Augusta's stepmother, Adelaide, was gentle and loving to the FitzClarence children. In 1818, Augusta and her siblings were granted a pension of £500, and Augusta was given her own version of the Royal Arms featuring a "baton sinister azure charged with an anchor between two roses or". In 1819, Baron Franz Ludwig von Bibra, a German man with knowledge of the classics and English, was engaged to tutor the two youngest FitzClarence daughters. He left in 1822 upon the completion of their education. In June 1830, the Duke of Clarence succeeded his brother George IV as King William IV. The following year, he made his eldest son George Earl of Munster, and had his issue by Jordan raised to the ranks of younger children of a marquess. With their father now monarch, the FitzClarences frequently attended court but their presence angered the Duchess of Kent, who felt that the FitzClarences would be a corrupting influence on her daughter Princess Victoria. King William loved his children and was aggrieved at their treatment at the hands of the Duchess, who would leave the room whenever they entered.

==Marriage to Kennedy-Erskine==
On 5 July 1827, Augusta married the Hon. John Kennedy-Erskine, a younger son of the 13th Earl of Cassilis. Kennedy-Erskine served as a captain with the 16th Lancers, and was made an equerry to King William in 1830. They had three children:
- William Henry Kennedy-Erskine (1 July 1828 – 5 September 1870); married Catherine Jones in 1862 and had issue including the Scottish writer Violet Jacob
- Wilhelmina "Mina" Kennedy-Erskine (27 June 1830 – 9 October 1906); married William FitzClarence, 2nd Earl of Munster in 1855 and had issue
- Augusta Anne Millicent Kennedy-Erskine (11 May 1831 – 11 February 1895); married James Hay Erskine Wemyss in 1855 and had issue

Augusta enjoyed botany and needlework. John inherited his maternal grandfather's estate of Dun in Forfarshire, and as its châtelaine, Augusta was featured in Hugh Massingberd's Great Houses of Scotland. John died on 6 March 1831. Her youngest daughter Millicent was born posthumously, as John died several months before her birth. In an act considered scandalous, King William, still early in his reign, publicly mourned the death of his son-in-law.

Now widowed, Lady Augusta and her children lived in a "charming brickhouse" at Railshead on the River Thames. King William often visited his daughter and grandchildren there, at one point coming to comfort Augusta when her young daughter Wilhelmina fell ill with a fever. They would often visit the king at Windsor Castle as well. They also had a house in Brighton.

==Marriage to Gordon==
On 24 August 1836, Lady Augusta married Lord Frederick Gordon, the third son of George Gordon, 9th Marquess of Huntly. Gordon was a professional sailor, and would become Admiral of the Navy in 1868. He and Augusta had no surviving children together.
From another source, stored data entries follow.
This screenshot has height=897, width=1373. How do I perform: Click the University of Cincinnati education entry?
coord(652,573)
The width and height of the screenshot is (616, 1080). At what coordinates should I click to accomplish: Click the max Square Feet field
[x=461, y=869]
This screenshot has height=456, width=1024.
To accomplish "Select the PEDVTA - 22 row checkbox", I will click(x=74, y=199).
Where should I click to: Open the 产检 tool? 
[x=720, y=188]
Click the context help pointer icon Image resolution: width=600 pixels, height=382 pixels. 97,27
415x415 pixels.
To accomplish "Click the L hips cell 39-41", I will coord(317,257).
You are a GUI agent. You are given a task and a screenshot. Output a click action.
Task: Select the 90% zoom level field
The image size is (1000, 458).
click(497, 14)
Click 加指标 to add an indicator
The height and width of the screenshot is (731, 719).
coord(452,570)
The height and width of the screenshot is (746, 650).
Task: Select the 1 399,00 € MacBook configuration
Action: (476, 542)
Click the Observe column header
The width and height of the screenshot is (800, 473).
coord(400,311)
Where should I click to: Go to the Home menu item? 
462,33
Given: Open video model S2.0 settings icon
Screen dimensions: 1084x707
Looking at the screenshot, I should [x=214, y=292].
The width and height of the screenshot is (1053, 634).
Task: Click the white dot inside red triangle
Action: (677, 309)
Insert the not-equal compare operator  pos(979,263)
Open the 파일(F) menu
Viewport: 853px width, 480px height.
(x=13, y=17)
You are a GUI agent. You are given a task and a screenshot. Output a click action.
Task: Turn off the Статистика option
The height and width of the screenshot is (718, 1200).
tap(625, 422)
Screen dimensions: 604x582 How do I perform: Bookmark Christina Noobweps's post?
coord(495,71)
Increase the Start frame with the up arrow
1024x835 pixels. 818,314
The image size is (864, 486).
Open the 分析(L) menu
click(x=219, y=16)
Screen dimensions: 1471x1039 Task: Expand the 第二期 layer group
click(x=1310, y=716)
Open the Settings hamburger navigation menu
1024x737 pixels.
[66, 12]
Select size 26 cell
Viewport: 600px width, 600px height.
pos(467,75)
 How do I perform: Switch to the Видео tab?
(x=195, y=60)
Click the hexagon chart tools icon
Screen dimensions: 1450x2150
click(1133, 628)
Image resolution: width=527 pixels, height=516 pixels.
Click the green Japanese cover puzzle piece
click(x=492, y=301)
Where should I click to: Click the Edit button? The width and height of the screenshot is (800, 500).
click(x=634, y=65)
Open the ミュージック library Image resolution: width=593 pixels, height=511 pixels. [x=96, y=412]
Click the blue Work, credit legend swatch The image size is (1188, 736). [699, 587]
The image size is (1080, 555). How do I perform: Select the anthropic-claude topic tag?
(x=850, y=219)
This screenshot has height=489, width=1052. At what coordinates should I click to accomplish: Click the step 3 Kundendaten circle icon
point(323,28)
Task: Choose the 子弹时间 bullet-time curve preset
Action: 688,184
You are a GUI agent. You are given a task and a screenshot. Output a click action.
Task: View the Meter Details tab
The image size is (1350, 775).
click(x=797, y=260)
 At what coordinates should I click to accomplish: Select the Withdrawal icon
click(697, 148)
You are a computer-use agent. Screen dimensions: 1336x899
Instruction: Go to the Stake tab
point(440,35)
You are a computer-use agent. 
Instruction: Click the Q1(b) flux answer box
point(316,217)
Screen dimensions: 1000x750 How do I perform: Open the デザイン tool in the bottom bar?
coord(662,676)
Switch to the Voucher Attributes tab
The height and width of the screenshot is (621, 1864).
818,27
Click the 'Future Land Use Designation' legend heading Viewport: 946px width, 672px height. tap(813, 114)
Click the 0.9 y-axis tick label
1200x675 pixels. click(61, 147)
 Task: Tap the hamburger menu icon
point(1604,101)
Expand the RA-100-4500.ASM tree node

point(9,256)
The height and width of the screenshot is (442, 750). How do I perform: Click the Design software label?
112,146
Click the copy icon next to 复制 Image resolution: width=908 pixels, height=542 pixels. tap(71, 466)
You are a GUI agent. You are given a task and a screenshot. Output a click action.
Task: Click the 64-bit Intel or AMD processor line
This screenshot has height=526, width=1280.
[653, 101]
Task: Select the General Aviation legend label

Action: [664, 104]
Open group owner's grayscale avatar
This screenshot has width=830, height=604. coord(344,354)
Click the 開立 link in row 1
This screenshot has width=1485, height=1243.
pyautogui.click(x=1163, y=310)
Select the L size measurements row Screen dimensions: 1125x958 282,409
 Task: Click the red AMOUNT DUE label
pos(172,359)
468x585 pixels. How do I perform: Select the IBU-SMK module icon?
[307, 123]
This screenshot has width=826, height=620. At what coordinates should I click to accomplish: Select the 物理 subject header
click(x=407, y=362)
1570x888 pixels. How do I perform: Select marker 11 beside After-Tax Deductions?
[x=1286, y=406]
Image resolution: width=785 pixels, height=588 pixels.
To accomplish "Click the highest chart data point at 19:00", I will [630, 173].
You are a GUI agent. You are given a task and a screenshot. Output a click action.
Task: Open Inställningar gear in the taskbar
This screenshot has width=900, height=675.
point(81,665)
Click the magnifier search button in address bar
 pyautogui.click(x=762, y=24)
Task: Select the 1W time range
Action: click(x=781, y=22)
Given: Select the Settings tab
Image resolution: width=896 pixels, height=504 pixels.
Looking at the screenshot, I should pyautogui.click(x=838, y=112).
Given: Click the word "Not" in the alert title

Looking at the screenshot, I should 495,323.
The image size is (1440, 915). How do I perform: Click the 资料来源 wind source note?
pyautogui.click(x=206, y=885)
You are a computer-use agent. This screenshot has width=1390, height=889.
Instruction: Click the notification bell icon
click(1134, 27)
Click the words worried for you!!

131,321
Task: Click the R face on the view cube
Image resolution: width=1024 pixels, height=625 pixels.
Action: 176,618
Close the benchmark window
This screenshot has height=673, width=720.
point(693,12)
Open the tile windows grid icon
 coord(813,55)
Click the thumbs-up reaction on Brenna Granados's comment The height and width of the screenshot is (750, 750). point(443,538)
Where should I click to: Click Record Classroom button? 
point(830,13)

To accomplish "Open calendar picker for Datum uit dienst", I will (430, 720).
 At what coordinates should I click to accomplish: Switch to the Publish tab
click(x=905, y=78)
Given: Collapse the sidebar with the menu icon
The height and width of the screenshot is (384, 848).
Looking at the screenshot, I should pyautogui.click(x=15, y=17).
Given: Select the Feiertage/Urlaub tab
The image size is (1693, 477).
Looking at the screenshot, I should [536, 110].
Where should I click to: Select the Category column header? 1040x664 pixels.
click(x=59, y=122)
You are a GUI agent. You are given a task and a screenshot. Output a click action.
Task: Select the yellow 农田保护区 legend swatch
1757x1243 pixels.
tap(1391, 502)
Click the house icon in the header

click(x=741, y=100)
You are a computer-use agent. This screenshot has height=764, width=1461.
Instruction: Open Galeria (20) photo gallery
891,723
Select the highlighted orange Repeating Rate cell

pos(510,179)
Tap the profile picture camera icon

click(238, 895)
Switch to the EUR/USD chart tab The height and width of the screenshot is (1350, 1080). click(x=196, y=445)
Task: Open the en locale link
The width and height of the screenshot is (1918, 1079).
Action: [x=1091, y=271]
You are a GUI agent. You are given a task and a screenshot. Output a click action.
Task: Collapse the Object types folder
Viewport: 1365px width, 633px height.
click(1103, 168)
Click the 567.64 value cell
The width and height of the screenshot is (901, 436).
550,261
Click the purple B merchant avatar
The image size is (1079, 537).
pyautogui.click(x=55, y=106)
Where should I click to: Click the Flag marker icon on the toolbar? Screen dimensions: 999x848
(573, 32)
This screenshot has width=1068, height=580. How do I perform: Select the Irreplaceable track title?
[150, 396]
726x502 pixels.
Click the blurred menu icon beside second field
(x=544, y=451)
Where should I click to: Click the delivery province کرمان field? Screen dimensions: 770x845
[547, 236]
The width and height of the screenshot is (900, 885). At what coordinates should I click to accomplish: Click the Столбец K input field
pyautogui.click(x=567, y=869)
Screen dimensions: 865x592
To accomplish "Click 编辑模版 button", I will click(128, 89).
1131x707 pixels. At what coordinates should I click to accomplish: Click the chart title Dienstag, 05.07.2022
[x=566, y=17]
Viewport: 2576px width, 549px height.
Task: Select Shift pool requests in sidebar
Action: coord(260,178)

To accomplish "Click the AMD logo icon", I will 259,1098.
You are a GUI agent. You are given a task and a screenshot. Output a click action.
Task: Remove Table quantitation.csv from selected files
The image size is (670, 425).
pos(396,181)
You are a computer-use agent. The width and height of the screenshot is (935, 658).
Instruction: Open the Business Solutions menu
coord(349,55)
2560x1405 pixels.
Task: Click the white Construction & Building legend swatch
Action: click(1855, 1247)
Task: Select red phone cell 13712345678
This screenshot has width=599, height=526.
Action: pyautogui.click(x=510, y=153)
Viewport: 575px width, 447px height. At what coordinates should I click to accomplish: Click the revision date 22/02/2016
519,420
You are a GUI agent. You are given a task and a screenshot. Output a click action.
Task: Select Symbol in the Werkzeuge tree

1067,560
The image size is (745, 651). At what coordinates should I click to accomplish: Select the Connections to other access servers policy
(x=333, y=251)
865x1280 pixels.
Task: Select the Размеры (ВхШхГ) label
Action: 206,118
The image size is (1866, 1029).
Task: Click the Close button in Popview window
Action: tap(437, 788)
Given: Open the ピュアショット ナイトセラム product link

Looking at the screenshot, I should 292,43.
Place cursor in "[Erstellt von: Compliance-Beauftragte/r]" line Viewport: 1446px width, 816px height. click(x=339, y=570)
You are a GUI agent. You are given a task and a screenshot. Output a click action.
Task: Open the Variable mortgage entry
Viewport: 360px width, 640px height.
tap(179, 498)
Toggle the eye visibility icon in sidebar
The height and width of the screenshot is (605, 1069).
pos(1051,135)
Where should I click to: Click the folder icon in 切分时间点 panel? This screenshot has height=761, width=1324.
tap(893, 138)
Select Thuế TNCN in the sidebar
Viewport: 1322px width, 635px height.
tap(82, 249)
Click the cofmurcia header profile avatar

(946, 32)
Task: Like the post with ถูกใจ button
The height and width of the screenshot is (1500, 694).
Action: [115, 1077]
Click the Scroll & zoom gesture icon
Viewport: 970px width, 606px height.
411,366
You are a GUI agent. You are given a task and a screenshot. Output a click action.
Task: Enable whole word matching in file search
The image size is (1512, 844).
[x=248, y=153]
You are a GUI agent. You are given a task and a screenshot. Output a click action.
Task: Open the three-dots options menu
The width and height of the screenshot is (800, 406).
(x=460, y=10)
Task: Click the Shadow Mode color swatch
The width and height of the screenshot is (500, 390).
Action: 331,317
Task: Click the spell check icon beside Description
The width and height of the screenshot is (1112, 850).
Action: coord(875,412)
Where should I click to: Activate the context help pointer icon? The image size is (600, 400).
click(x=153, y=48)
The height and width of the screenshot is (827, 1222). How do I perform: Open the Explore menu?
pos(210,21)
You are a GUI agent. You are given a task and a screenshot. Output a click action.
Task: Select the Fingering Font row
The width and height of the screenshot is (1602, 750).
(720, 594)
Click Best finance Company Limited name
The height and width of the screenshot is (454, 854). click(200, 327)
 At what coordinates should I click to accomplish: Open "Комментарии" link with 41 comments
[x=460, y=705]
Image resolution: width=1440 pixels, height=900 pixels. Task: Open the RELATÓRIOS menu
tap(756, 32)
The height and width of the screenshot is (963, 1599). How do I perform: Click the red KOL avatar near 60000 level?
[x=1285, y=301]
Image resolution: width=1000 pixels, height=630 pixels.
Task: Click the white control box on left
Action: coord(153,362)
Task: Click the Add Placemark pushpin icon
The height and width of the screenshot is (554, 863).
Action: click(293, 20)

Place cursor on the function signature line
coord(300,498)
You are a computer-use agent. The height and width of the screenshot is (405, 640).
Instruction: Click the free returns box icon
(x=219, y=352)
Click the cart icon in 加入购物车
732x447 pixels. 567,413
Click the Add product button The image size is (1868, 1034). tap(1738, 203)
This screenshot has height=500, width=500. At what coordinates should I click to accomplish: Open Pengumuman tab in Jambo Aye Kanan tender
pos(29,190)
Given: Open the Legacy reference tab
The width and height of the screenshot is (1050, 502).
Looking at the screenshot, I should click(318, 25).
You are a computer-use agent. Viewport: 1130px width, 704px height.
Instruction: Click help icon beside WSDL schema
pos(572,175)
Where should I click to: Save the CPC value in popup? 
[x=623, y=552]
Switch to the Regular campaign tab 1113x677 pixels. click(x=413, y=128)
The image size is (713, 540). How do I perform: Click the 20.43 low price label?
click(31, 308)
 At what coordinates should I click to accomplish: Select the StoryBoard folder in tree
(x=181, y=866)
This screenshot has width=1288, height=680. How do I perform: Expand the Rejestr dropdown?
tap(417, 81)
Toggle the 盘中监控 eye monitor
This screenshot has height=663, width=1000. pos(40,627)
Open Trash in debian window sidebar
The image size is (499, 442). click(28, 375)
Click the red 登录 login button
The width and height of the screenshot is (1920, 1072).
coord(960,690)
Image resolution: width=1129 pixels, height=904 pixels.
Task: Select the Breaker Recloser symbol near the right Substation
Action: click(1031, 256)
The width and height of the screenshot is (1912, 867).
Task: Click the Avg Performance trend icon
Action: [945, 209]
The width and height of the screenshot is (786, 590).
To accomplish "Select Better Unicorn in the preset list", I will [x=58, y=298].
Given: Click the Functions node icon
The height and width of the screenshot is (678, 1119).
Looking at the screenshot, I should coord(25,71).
Their Railshead residence had been situated next to a house owned by John's parents, who were angered by Augusta's second marriage and forced Augusta and Frederick to leave. Augusta turned to her father for help, and he granted her apartments in Kensington Palace and the position of State Housekeeper (replacing her recently deceased sister Sophia). They lived there for many years. In 1847, they embarked on a three-year trip to the continent, visiting Germany, France, and Italy. In 1850, they returned to Kensington Palace and Augusta's daughters came out in society. Both daughters married in 1855 in a double wedding, Wilhelmina to the 2nd Earl of Munster and Millicent to James Hay Erskine Wemyss.

Augusta died in 1865. Her husband survived Augusta by twelve years.